UPDATED, Dec. 19, 2018: The San Francisco Board of Supervisors voted last week to eliminate the city's parking mandates for new housing development, making San Francisco the latest city — and the largest — to enact such a policy.
San Francisco joins other major cities looking to increase walkability and decrease car dependency. Streetsblog USA reports that, just last week, Minneapolis City Council approved a move to eliminate off-street parking minimums in part of the Minneapolis 2040 plan. Buffalo, NY also passed similar legislation in early 2017.
Dive Brief:
- San Francisco is set to consider a bill that would eliminate minimum parking requirements for new housing developments, which would make it the first big city to enact such a policy, reports the San Francisco Examiner.
- Legislation from Supervisor Jane Kim would strip language from the city’s planning code that developers include a certain number of parking spaces for new construction.
- The requirements had largely been sidestepped by policies like transit-first development or the installation of bike parking. "This in many ways feels pro forma," Kim told the San Francisco Examiner. "But still is a very important policy step."
Dive Insight:
The idea of cutting parking requirements has been catching on in other cities, a response to the car-focused policies of previous decades and a way to encourage more sustainable development. Smaller cities around the country are considering relaxing parking requirements, according to a database compiled by the nonprofit Strong Towns. Houston is considering lifting space requirements in two neighborhoods, and Seattle has relaxed off-street requirements for residential developments.
The proposals have been pitched as a sustainability win, since they could help encourage people to not rely on cars and could free up more land for green space (the proposal also comes after a report from the California Air Resources Board found that single-occupancy vehicles were driving greenhouse gas emissions in the state).
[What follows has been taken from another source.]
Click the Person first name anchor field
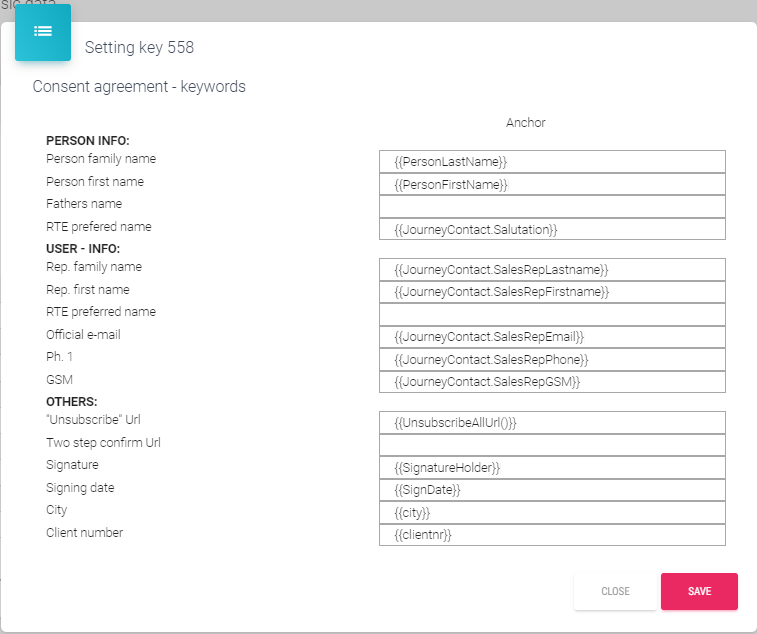This screenshot has height=634, width=757. click(x=552, y=184)
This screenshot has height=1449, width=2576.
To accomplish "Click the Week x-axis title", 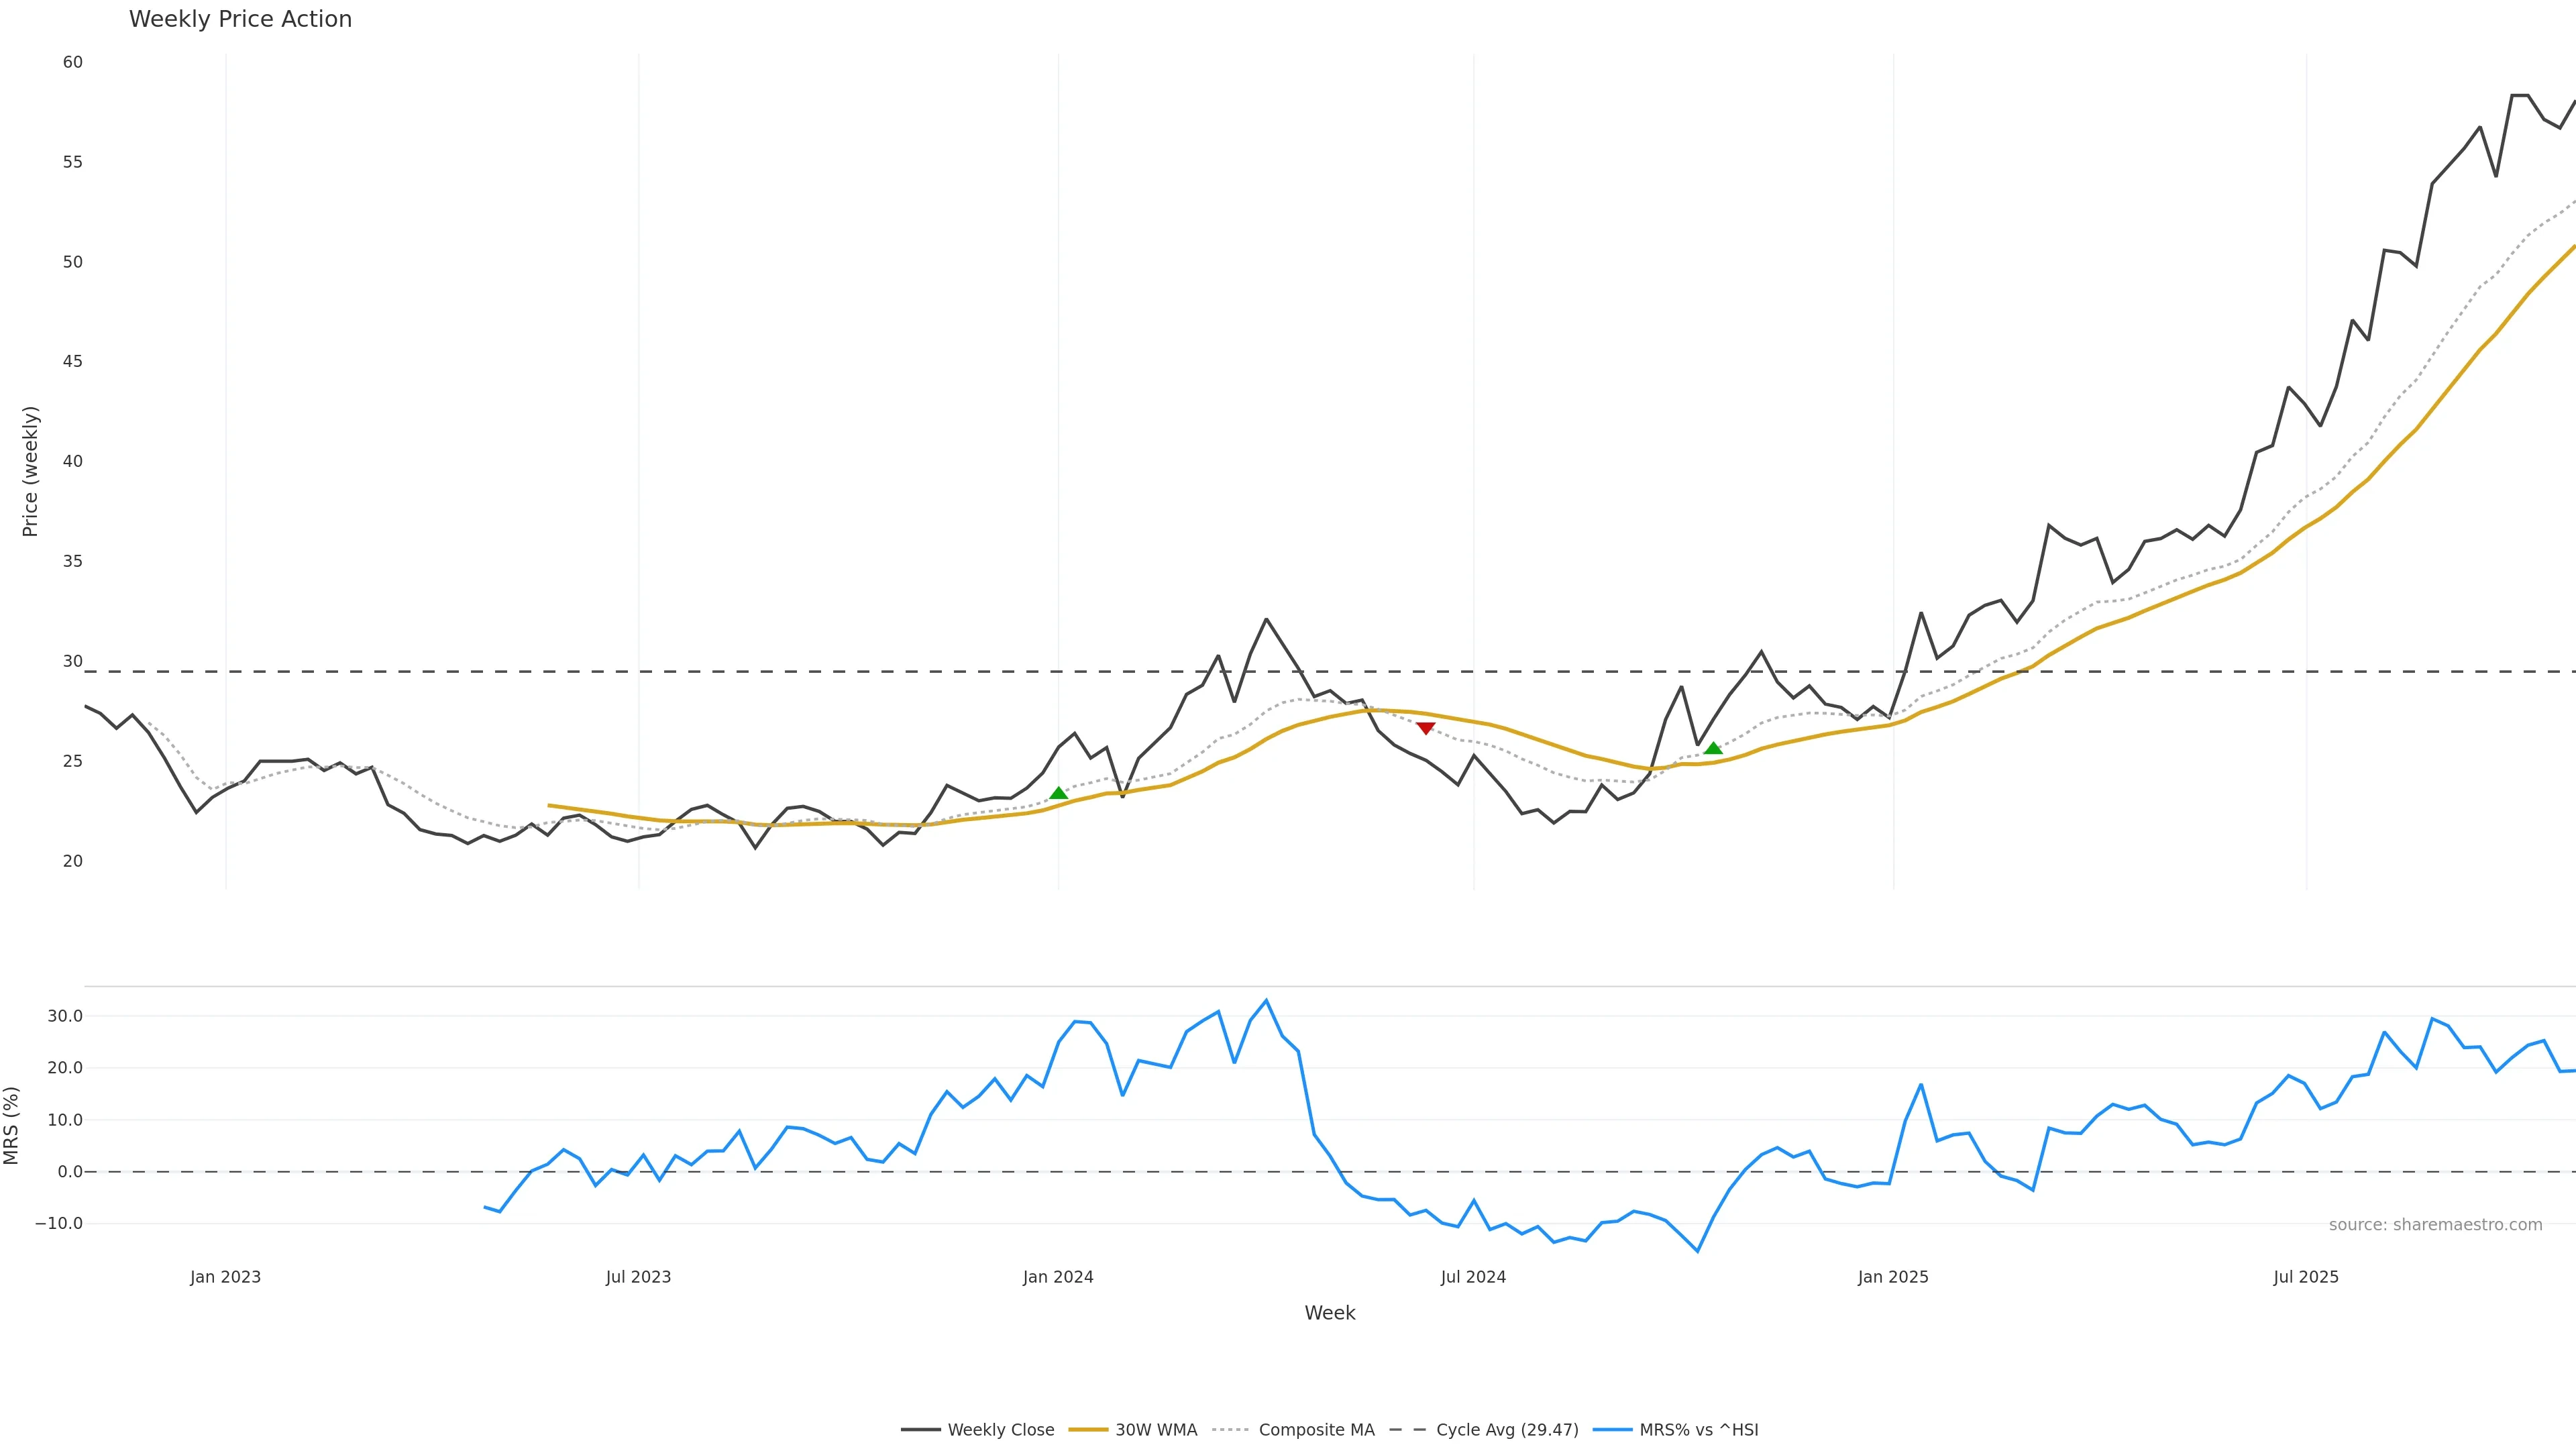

Advocates have also pitched it as a way to reduce construction costs and add more housing.
Still, some cities have stuck stubbornly to parking requirements, with Los Angeles as a prime example. Earlier this month, architecture firm Woods Bagot unveiled its "MORE LA initiative," which explores how Los Angeles would change if its existing parking spaces were converted into land for other use. Converting 50% of the city’s existing parking structures could create housing for 750,000 new people, the firm found.
“When block fronts are taken up with parking, or even auto-related uses, those do not tend to be pedestrian-friendly blocks. Nobody wants to walk by a parking lot,” architect James Sanders, who consults for Woods Bagot, told Smart Cities Dive last month. “They don't have any of the urban energy. In the middle of a city that relies on centers of energy and focus and destinations, and also relies on, to some degree, a pedestrian experience, they are killers.”